**DATA SUPPLIED**
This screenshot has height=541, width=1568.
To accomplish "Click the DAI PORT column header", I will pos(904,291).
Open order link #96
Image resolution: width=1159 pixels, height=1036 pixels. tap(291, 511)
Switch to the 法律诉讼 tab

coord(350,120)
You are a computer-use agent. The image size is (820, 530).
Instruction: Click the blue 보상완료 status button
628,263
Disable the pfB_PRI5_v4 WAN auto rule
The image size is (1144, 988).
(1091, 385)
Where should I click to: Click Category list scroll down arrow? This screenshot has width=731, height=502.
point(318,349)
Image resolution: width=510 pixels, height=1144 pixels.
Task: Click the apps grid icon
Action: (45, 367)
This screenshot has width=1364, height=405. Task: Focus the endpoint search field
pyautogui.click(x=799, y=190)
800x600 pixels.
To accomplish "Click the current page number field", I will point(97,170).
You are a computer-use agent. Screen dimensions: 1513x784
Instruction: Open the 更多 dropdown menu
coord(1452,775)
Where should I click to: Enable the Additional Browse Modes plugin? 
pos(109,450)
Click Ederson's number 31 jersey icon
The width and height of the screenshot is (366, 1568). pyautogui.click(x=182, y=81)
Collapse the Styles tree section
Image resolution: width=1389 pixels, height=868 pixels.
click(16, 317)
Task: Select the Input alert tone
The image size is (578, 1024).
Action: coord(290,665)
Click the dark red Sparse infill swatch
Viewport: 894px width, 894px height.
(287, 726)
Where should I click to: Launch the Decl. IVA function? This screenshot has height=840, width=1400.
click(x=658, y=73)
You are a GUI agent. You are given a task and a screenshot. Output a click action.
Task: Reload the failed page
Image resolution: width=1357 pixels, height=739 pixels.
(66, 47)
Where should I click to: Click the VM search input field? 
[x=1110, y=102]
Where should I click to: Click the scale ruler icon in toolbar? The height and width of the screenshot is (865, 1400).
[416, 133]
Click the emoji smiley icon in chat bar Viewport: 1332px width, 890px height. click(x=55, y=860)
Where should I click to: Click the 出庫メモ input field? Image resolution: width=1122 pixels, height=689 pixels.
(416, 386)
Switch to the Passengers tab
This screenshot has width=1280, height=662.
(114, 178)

**DESCRIPTION OF THE TASK**
Find "Where should I click to: Click the 出庫メモ" in the records above. Repeat its line and every later line exactly, through the last one.

**WRITTEN REPLY**
Where should I click to: Click the 出庫メモ input field? Image resolution: width=1122 pixels, height=689 pixels.
(416, 386)
Switch to the Passengers tab
This screenshot has width=1280, height=662.
(114, 178)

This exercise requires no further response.